## EXERCISE MATERIAL:
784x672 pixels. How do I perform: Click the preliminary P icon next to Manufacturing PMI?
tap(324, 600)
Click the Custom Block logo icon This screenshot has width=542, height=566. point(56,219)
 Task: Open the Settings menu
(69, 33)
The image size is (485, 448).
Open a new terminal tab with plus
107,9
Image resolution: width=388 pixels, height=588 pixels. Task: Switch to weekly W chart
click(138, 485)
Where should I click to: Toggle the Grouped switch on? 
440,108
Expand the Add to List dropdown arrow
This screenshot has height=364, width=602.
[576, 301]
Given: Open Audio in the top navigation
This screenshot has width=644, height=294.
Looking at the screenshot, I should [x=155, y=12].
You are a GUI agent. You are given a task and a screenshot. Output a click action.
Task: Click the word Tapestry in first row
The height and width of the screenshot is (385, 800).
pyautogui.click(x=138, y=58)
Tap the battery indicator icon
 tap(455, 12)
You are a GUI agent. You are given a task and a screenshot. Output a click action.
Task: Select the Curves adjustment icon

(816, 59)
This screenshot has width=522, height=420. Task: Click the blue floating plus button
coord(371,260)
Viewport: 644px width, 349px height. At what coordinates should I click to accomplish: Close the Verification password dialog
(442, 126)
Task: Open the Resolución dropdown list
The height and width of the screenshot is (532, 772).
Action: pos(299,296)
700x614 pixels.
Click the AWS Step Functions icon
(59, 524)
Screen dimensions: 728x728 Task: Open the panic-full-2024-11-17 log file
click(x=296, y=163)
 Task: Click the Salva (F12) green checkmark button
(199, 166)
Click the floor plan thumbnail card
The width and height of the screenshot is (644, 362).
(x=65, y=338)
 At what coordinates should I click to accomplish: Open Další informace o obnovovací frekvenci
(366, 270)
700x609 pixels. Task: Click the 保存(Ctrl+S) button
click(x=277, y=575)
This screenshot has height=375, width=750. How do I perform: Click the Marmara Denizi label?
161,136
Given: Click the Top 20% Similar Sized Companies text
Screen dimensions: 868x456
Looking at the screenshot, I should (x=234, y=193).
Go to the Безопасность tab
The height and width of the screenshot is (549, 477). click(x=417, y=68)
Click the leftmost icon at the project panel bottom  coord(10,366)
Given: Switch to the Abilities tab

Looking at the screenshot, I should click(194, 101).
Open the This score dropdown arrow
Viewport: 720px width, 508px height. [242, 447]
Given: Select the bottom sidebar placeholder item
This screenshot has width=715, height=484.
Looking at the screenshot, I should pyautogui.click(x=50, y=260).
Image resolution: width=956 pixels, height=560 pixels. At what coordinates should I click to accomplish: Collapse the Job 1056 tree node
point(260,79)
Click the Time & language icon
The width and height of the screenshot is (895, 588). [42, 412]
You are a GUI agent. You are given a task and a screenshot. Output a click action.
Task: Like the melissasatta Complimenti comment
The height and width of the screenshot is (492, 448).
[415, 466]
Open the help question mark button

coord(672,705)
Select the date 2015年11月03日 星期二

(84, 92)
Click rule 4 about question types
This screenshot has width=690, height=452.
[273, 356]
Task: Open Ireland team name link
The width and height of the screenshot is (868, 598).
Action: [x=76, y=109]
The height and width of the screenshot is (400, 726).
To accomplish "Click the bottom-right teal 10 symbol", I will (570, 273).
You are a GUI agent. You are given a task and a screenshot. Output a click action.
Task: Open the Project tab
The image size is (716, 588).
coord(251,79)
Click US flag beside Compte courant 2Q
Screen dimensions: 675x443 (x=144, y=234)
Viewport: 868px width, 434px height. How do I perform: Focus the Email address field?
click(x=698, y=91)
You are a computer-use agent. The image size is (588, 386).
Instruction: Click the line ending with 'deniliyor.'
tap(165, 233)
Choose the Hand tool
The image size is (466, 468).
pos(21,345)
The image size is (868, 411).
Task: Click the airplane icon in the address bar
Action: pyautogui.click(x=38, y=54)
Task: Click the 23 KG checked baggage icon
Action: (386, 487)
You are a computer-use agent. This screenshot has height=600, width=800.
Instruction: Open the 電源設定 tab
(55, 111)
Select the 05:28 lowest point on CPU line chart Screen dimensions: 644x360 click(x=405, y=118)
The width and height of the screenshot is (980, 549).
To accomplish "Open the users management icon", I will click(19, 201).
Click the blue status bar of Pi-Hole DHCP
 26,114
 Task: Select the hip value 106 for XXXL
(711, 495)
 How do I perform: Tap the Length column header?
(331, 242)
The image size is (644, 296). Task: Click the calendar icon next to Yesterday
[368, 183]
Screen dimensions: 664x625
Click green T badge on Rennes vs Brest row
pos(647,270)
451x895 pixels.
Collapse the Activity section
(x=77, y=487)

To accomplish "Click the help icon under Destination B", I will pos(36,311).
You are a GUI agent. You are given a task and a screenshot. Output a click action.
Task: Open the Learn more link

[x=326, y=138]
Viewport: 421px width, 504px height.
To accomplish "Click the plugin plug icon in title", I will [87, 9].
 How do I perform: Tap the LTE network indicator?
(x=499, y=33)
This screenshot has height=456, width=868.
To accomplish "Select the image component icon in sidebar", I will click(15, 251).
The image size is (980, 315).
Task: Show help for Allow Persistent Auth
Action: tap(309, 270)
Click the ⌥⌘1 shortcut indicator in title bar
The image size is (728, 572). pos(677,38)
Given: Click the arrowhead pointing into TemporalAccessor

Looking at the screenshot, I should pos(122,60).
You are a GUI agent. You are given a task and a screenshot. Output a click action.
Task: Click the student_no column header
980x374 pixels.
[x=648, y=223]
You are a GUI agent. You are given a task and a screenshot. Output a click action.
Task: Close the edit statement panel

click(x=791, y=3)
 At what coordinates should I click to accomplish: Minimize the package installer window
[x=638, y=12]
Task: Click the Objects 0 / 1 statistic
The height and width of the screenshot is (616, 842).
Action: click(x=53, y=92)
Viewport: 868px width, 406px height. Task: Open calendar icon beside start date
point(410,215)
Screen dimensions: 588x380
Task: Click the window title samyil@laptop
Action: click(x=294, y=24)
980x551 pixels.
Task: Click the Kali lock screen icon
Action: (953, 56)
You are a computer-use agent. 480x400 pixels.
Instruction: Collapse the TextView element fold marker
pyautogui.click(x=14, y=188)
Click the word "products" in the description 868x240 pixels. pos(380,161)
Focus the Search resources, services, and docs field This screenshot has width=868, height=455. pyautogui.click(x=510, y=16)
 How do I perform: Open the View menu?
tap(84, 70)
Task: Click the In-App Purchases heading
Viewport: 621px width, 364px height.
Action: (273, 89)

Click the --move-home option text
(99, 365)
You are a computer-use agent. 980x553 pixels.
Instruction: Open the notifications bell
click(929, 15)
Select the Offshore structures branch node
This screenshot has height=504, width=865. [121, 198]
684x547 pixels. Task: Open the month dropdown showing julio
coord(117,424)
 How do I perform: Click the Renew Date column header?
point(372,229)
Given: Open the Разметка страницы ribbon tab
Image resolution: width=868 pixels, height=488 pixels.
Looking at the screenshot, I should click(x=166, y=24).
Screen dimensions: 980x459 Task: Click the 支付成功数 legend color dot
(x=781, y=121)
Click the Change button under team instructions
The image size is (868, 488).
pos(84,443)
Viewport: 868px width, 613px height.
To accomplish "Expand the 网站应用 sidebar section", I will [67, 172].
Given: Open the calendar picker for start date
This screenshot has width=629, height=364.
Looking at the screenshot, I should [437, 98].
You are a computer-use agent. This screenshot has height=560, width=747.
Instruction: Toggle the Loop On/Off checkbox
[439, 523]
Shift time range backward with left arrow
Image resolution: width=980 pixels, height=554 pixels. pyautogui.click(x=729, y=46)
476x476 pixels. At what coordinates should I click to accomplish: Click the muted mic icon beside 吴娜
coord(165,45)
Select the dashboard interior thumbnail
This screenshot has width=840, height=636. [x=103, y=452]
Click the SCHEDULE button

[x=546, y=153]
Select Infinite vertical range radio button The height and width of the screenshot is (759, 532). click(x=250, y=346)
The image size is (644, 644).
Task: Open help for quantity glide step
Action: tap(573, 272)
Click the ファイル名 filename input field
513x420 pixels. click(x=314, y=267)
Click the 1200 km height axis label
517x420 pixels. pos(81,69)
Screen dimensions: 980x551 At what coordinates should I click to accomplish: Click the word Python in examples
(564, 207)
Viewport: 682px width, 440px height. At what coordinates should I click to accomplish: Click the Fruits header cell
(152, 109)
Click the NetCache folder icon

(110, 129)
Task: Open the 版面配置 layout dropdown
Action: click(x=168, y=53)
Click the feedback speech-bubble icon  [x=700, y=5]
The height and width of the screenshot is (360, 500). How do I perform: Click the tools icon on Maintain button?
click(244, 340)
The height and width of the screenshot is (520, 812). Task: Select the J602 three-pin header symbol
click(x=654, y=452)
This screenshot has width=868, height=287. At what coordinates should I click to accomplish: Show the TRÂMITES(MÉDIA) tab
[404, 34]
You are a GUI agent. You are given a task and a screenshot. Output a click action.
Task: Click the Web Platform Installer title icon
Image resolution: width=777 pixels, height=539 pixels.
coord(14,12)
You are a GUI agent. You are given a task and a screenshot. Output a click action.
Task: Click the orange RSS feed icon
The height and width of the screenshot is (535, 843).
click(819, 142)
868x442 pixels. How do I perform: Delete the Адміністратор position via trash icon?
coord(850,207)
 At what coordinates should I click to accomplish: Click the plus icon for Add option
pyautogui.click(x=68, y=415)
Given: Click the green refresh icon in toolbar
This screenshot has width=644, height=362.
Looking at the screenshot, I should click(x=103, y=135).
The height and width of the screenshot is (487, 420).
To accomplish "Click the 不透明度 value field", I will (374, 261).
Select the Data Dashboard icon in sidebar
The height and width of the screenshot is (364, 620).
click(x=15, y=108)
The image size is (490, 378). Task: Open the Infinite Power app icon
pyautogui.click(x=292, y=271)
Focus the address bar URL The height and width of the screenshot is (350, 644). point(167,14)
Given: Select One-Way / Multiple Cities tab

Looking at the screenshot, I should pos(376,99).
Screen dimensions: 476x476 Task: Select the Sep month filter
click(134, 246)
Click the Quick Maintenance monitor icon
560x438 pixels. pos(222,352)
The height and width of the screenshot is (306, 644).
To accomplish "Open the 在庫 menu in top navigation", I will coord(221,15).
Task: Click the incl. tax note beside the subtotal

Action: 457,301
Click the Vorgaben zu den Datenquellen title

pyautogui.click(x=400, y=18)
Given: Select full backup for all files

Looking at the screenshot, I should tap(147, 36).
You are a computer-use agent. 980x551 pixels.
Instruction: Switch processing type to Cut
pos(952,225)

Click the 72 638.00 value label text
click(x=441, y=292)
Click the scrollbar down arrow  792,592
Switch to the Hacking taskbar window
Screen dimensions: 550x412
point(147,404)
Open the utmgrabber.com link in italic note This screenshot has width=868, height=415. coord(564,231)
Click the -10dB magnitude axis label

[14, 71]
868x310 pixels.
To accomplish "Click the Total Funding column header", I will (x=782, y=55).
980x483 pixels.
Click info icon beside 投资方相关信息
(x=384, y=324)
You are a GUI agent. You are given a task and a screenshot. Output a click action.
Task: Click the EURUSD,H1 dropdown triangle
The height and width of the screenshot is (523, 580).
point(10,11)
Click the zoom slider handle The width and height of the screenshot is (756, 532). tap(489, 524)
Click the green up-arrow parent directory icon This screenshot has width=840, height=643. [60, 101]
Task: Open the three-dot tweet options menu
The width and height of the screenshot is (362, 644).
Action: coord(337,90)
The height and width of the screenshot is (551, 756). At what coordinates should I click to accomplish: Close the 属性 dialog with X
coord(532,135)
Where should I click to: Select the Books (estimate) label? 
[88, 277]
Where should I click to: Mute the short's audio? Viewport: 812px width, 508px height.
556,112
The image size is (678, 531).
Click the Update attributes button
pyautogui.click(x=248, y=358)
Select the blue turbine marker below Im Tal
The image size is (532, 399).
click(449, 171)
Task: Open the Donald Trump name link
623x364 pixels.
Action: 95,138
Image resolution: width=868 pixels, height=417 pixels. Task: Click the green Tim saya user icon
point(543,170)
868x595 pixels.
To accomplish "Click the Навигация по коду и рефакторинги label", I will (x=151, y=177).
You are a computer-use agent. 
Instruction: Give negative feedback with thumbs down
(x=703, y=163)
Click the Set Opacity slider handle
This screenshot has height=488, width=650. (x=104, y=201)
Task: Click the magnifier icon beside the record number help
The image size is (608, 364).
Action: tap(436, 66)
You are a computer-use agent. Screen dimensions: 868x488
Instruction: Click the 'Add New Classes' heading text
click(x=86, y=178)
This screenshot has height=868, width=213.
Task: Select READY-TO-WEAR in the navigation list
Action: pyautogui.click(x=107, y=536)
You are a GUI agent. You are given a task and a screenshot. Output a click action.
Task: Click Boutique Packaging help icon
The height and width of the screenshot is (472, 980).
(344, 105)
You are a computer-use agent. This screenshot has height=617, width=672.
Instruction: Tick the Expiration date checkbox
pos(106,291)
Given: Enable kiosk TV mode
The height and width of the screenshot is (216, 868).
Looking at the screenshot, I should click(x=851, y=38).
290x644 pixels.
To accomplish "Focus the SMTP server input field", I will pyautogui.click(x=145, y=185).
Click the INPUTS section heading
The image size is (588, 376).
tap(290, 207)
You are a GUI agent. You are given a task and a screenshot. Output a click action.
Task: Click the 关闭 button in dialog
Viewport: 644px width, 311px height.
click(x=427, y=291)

## WHAT YOU WILL DO:
Every line of the records that includes the word "Expand" should be gathered.

## PROBLEM SOLUTION:
Expand the Add to List dropdown arrow
To accomplish "Expand the 网站应用 sidebar section", I will [67, 172].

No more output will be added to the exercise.